My response was that she was lucky that others, like myself, do go and see bands and artists prior to the stadiums beckoning them.
As without us they would have never reached the level of popularity that she keys into.
Although her tastes tend to lean towards the chart toppers that I certainly didn't assist on the road to stardom.
I could actually realistically presume that she considers bands form on a Monday, release a single on the Tuesday, an album on the Wednesday, and then play two nights in the local shed to a sold out and ecstatic group of fans before heading back into the studio on the weekend to record the latest six songs that have been written for them.........and the obligatory four covers.
That's her thing.
Snowball and hell comes to mind when I pair this woman with The Rotten Hill Gang.
It's just never going to happen, but enough about her.
Another thing is the level of disrespect shown by not giving the band at the very least five minutes to try and impress.
A band like the Rotten Hill Gang didn't just magic their songs up out of the ether.
They crafted them.
Formed melodies, jammed with each other, added vocals, went back and tinkered with what they had come up with and then maybe added a bit here and took a bit out there.
This process doesn't happen the once either, but for each song they write.

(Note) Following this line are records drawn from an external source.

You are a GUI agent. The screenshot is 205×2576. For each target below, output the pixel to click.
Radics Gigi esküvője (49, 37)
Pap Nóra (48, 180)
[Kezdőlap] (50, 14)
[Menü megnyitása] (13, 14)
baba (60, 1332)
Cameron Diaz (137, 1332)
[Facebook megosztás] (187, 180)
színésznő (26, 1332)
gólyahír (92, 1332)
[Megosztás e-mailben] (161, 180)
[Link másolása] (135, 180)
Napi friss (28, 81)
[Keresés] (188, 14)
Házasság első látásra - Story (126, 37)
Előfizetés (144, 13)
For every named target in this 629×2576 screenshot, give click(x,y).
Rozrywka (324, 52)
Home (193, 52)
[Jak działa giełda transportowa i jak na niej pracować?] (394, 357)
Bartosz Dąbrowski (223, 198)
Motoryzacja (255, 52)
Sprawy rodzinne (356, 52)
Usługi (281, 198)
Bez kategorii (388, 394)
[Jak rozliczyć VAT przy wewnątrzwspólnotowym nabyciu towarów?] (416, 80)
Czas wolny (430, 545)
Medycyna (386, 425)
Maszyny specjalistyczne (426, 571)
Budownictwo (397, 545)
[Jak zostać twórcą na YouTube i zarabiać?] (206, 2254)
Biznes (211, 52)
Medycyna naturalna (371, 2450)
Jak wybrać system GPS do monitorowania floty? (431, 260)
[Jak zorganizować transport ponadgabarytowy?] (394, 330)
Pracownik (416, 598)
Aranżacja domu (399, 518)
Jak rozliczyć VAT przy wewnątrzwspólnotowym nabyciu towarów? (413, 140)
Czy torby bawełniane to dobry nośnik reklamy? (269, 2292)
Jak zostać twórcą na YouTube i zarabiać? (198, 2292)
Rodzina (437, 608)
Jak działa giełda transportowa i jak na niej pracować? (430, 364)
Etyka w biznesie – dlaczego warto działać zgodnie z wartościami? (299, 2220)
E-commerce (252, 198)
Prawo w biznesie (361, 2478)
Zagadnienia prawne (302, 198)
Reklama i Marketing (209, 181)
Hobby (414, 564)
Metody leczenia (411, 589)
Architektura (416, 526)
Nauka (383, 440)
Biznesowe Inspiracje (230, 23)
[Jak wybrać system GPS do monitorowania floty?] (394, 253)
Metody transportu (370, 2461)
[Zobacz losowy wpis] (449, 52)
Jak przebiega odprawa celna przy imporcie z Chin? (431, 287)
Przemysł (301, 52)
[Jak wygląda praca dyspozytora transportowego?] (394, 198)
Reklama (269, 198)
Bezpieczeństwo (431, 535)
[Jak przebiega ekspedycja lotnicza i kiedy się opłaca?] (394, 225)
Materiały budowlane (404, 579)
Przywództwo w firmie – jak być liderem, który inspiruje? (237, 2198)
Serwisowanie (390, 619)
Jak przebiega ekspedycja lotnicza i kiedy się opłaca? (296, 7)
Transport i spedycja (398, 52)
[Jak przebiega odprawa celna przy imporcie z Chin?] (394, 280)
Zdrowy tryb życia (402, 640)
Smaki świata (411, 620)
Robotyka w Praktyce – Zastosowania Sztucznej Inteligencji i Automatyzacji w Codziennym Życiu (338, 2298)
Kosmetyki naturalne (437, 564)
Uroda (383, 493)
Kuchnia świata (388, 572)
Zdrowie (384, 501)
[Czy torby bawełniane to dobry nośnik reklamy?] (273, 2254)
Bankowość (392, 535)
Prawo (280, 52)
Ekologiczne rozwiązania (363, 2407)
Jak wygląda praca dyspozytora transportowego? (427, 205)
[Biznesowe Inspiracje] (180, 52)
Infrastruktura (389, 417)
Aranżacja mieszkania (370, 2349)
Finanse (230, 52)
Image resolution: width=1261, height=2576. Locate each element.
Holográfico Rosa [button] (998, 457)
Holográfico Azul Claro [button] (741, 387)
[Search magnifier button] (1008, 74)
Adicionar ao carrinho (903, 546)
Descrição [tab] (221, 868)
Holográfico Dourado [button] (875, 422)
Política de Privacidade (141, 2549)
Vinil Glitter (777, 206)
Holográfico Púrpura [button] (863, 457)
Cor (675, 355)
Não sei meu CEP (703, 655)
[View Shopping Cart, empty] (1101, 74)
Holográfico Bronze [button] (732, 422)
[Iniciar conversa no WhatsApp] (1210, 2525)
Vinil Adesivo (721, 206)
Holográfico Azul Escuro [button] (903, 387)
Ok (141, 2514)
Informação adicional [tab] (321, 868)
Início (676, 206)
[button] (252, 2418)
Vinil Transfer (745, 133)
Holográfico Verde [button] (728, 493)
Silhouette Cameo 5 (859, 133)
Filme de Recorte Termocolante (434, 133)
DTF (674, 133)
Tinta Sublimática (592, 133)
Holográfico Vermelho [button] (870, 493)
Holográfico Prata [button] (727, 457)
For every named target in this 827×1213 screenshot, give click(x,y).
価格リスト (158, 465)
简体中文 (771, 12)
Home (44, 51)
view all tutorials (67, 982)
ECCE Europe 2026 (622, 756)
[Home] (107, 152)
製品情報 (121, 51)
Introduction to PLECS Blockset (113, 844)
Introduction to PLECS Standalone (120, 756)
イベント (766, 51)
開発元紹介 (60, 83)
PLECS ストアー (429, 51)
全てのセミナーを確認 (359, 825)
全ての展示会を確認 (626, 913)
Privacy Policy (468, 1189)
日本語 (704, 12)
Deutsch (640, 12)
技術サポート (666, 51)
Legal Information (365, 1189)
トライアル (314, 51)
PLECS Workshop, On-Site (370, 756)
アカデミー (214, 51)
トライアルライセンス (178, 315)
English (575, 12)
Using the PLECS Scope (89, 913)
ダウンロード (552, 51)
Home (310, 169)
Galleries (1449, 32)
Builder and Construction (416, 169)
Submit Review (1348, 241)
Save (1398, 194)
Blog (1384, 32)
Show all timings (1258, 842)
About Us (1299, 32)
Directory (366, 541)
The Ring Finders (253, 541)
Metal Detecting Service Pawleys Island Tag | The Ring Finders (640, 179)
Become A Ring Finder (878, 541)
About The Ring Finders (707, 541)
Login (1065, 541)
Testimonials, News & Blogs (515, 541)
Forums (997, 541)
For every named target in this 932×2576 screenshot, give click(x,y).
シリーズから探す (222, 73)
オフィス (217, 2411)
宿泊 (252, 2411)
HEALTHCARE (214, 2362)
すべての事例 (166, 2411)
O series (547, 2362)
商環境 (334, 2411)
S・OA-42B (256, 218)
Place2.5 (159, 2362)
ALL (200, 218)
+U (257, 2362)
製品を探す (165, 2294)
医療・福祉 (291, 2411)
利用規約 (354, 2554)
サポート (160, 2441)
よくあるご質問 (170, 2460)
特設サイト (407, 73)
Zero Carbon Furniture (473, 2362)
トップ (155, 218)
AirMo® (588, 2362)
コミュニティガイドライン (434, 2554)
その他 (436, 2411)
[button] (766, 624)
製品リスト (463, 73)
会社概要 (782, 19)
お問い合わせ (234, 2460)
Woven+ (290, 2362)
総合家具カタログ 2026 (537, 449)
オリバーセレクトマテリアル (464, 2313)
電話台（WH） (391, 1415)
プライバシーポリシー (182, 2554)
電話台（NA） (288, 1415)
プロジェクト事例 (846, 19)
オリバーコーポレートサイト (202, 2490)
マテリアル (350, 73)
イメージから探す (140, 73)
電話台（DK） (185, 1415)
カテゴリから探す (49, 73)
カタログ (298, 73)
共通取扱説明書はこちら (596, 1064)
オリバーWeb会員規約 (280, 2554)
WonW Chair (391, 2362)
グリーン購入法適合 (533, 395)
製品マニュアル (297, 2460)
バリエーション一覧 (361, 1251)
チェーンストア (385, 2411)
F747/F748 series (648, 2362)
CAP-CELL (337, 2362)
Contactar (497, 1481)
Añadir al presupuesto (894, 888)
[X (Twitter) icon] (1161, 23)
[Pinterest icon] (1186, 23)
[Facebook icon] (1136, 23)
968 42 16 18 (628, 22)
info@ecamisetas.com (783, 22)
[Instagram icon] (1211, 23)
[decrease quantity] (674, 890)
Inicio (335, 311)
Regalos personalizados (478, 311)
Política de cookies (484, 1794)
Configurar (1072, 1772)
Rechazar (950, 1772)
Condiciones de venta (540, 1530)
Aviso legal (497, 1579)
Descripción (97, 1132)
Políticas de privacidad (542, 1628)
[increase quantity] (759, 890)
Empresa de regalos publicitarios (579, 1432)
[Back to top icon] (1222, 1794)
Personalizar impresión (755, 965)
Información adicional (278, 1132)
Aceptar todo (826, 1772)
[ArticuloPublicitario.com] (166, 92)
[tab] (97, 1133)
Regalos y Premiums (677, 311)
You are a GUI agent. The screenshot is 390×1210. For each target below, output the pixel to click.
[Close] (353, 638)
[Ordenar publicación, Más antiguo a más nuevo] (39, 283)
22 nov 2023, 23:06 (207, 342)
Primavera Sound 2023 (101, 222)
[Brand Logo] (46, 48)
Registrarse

Then there's the cost to what they do.
Rehearsal rooms, upkeep of instruments, getting to and from gigs. Arranging things around shitty jobs. All of this has a cost. Financially and emotionally.
There will be more to it than that, but that's a sort of overview, and what do they get in return?
Very fuckin' little at this point it would seem.
Mainly they want to entertain you, so does no one consider that based on a little respect for the process that they should maybe go and actually see them?
Well of course some people do, as behind me there was a few woman whooping it up as the Rotten Hill Gang do their hip hop thing.
If they were a street gang then these ladies would be called “the small mercies”.
The band themselves have a real melting pot of styles being stirred.
A heady brew of funk, soul, hip hop and street poetry drawn together with a punk attitude.
The guitar is sharp, funky, and I'm not even sure if it works all the time juxtaposed with what the rest of the band are doing, but that's not to say that it sounds wrong.
Just that maybe it's still a bit different sounding to my virgin ears and I'll have to wrap my head around it at my leisure.
The soulful backing vocals from the two ladies, who also lend their individually unique voices in taking the lead are impressive, and work well weaving in and out between the rhymes that Red is laying down.
I'm not going to say that I was swept away with what the band were playing, but the lack of response from the crowd is taking a good bit away from their performance.
There's a whole different vibe shared with a room full of people that are into what a band are doing and a quarter empty hall of people that could care less.
The band have very little to feed off of and regardless of how much effort they are putting into the performance, or how professional they are in providing the best level of entertainment they can, it's without a doubt an uphill struggle for them.
They remind me of “Do me bad things”. Not so much in the sound of the band or direction they are taking, but in the ability to tear up preconceived ideas of what should be brought to the table for people to hear.
It's got a superficial degree of familiarity to it all, but lurking somewhere underneath is a more challenging and interesting concept.
To sum it up it would be fair to say that the Rotten Hill gang didn't let Glasgow down, but Glasgow certainly let them down.
I hope in the future I can see them in a time and place that is more appreciative of what they are doing.